Some of the best looks on the Milan runways reinforced a revitalized minimalist message, from austere coats to supple jackets to low-key dresses. But they weren't the only game in town -- feminine, bohemian looks were in play, too.

Bottega Veneta: Since joining Bottega Veneta in 2001, creative director Tomas Maier has been a man on a mission. These days, the label, a major winner in Gucci Group's pack, is plenty profitable, and it's easy to see why. Maier's fall collection was full of instantly covetable clothes that demanded neither a leap of faith nor a leap of the imagination. Maier opened the show with a double-breasted shearling coat that emitted an air of offhand grandeur, and he flaunted his expert tailoring throughout. Jackets were cut neat and curvy and came paired with classic pants or elegant skirts in supple tweeds. As a trend, minimalism is gaining momentum in Milan, and Maier's clean lines never looked so right, even when applied to his more daring looks, such as a crinkled silver coat with bauble buttons. The collection, on the whole, was an exercise in sophisticated proportions and luxe understatement.

Maier's plaid madness, however, was another story. As they say, render unto Caesar that which is Caesar's — or, in other words, leave the tartans to the Brits. These goofy looks and a few ballgowns that hung heavily from chain-link straps lacked the simple — make that deceptively simple — elegance of Maier's tailored best.

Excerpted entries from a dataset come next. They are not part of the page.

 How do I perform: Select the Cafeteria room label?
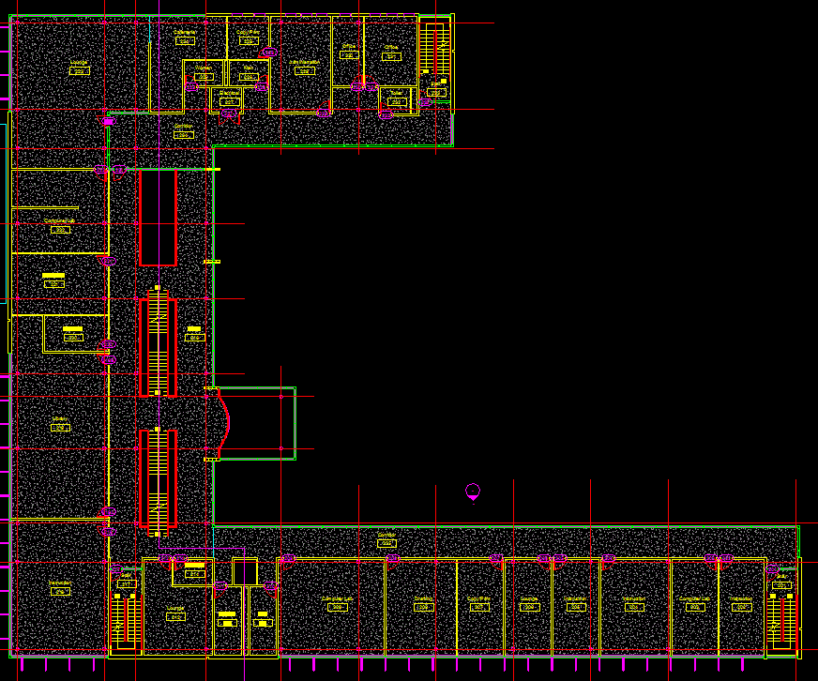click(185, 32)
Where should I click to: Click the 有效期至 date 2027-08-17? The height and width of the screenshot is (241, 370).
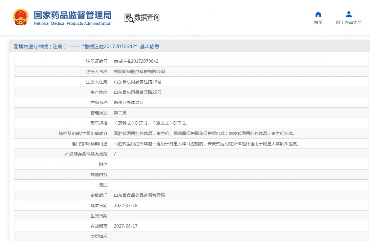[127, 226]
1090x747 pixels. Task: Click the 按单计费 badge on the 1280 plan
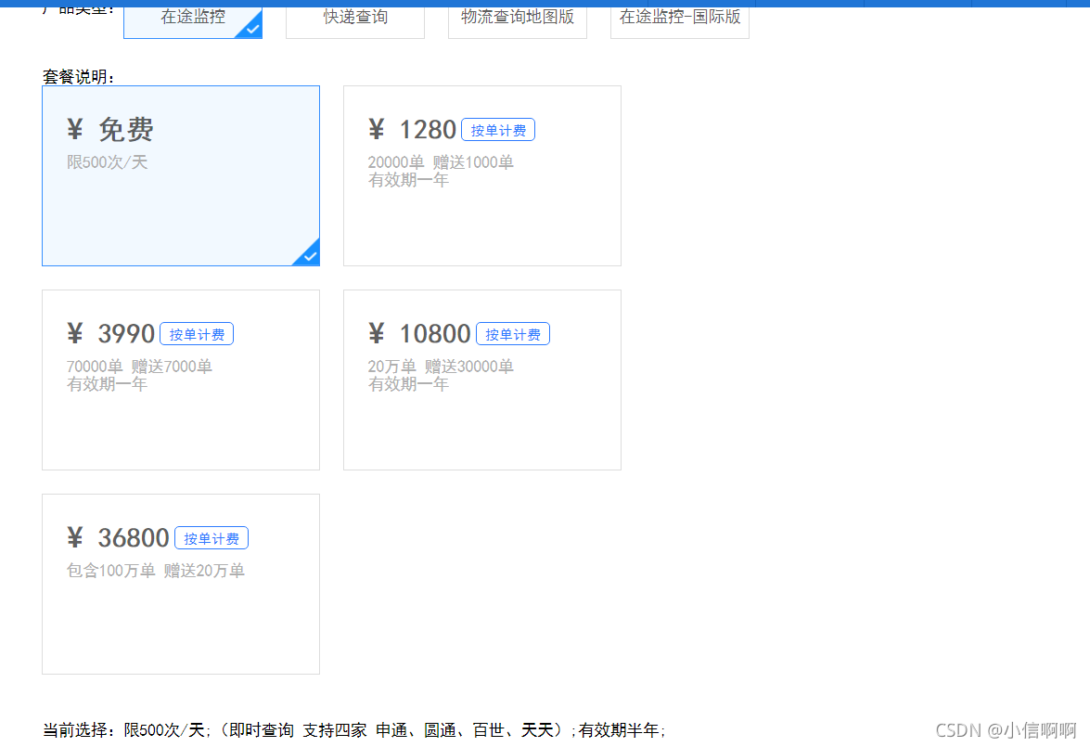(x=498, y=129)
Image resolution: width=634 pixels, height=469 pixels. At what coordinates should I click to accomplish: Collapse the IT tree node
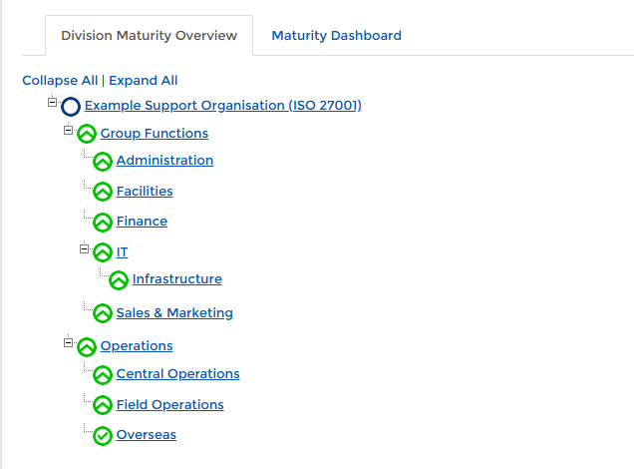pyautogui.click(x=85, y=248)
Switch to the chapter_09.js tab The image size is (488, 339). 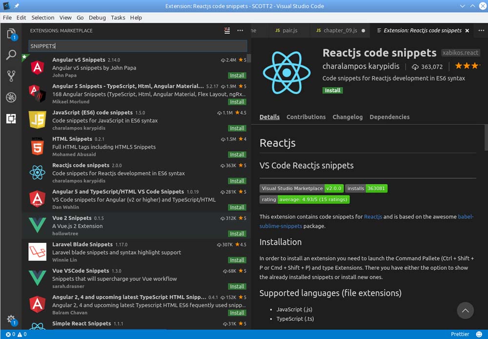point(340,31)
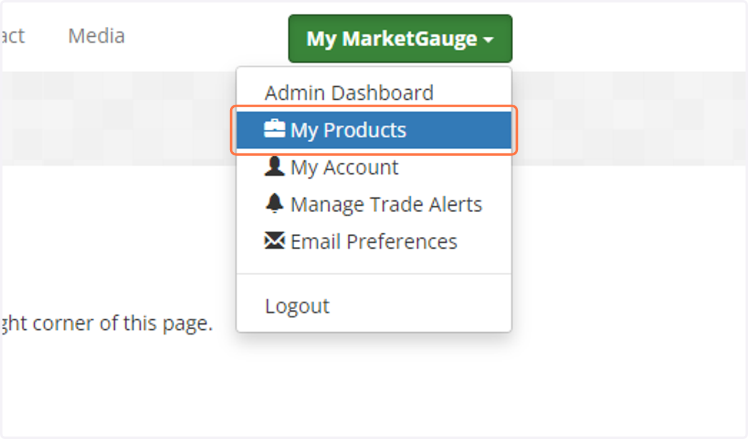Select the highlighted My Products entry
Image resolution: width=748 pixels, height=439 pixels.
(374, 130)
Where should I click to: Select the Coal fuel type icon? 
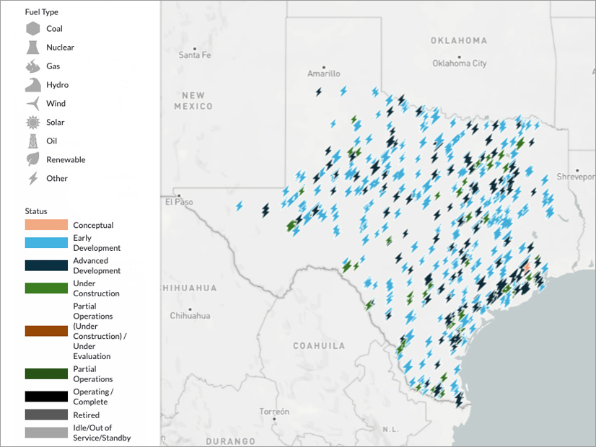point(33,29)
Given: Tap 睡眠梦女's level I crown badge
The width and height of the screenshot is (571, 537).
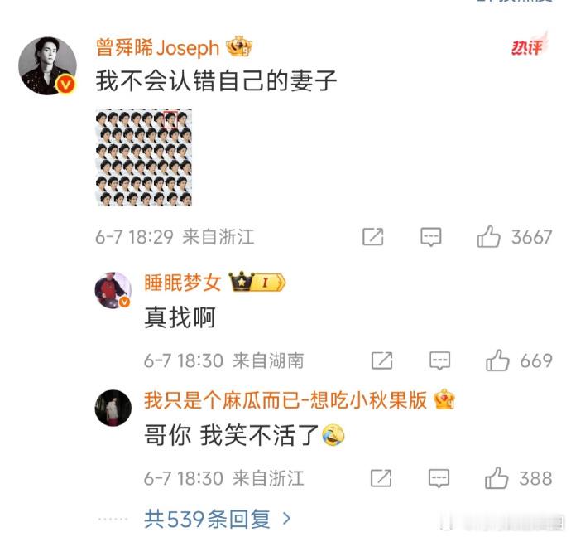Looking at the screenshot, I should click(x=257, y=282).
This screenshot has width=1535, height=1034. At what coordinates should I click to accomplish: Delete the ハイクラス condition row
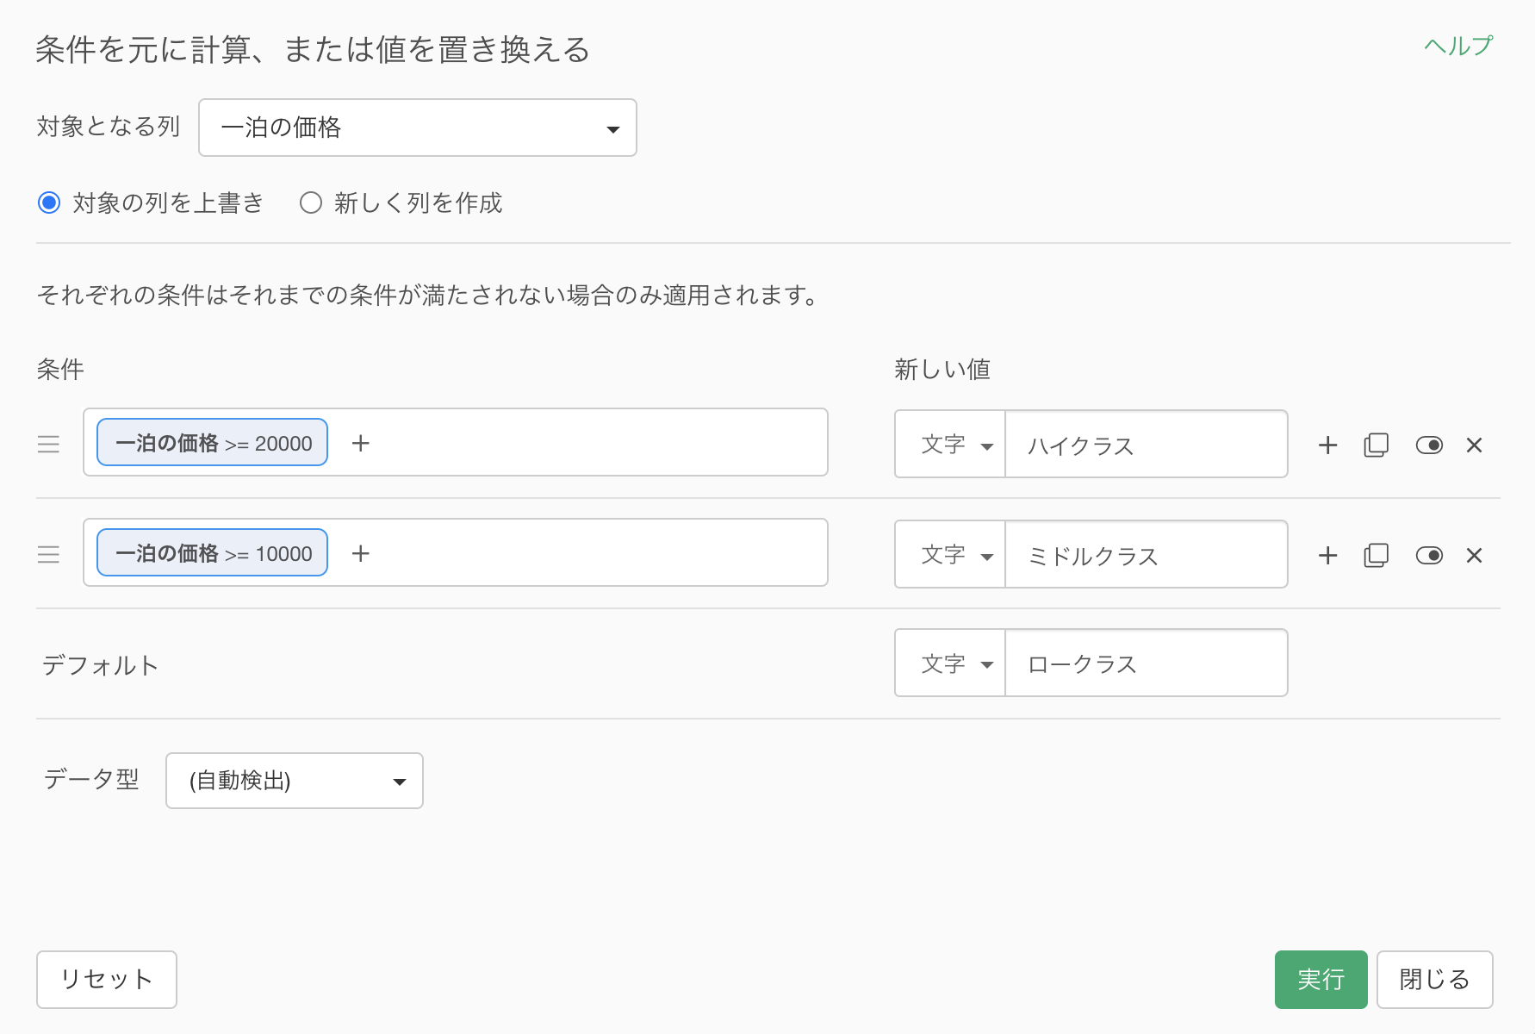1474,445
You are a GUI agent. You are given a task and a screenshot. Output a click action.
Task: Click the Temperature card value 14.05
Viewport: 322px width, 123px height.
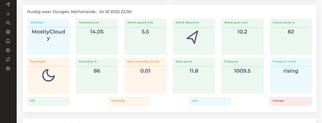click(x=97, y=32)
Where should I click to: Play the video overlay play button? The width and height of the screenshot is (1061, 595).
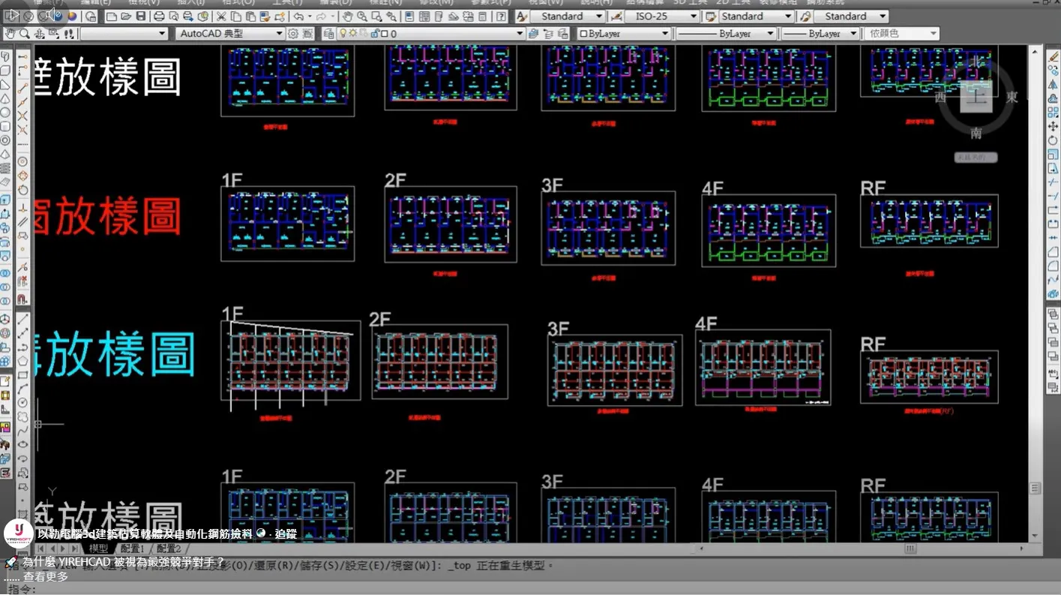click(x=13, y=14)
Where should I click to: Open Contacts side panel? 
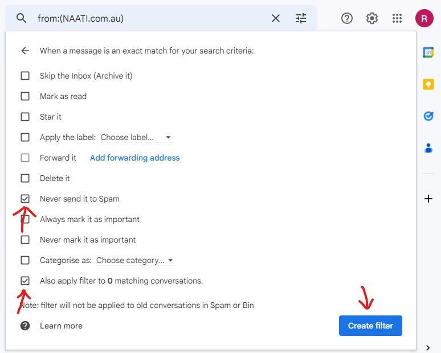[428, 148]
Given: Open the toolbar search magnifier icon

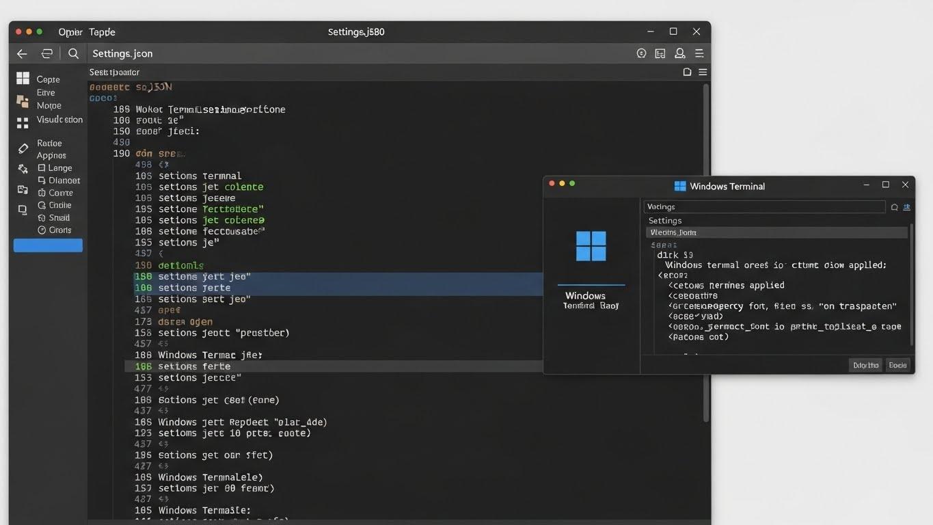Looking at the screenshot, I should (x=73, y=53).
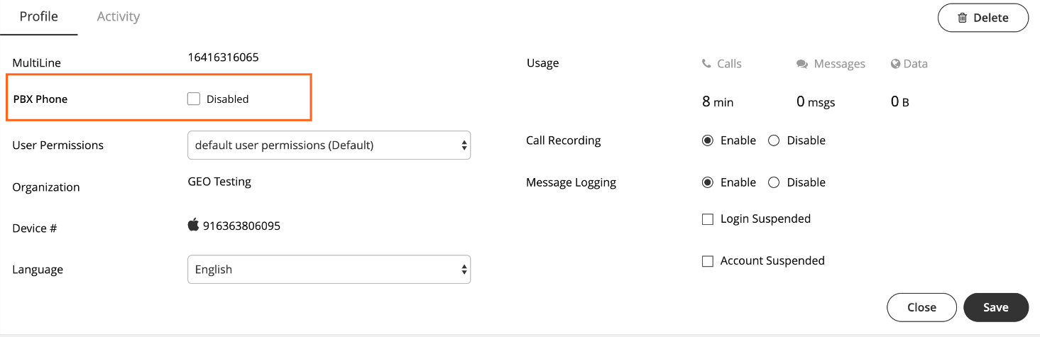This screenshot has height=337, width=1040.
Task: Click the phone icon beside Calls
Action: click(x=706, y=64)
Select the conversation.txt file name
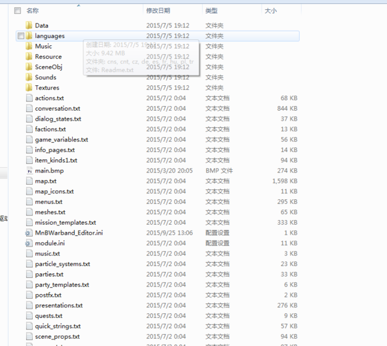Viewport: 387px width, 346px height. click(x=57, y=108)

Jil Sander: Will the house of Jil Sander rise again? Based on the debut collection he showed on Monday, Raf Simons seems to have the goods and then some. The clothes were exquisite, channeling to a stunning degree the monastic serenity on which Sander built her business, before she acquired an artsier bent. Yet that very similarity raises questions that go to the core of any serious conversation about a Sander renaissance: All appreciation for minimalism notwithstanding, is the time right for a vision so pure, so stripped down, so plain? Is that original customer still out there? If not, will a new one emerge to replace her?

In an interview with DNR earlier this month, Simons said it was not his intention to try to out-Sander Sander. “I thought it was better to not go too much into the memory of Jil Sander,” he said. Yet this collection was eerily Sanderesque: the austere coats, the way a skirt fell just so on the hips when paired with a crisp shirt; the quietly graceful dresses, and, grounding it all, statement shoes, unattractive ones, at that. It felt as if we had seen it before, only now, the extreme austerity felt a bit costumey.That said, perusing the front row at Sander or any other show, it's obvious that fashion editors love a perfect black coat. So, too, do the women they address in their work. And we all know that even the warmest of winters merits a little more gusto than the current plethora of wispy dresses provides. Fashion needs an antidote to fussy in a thriving minimalist option, regardless of current trends. Given the new unfrilly direction emerging for fall, the winds might just favor a revival of the Sander business. Simons has the taste level and elegance. But he must make the house — and its look — his own.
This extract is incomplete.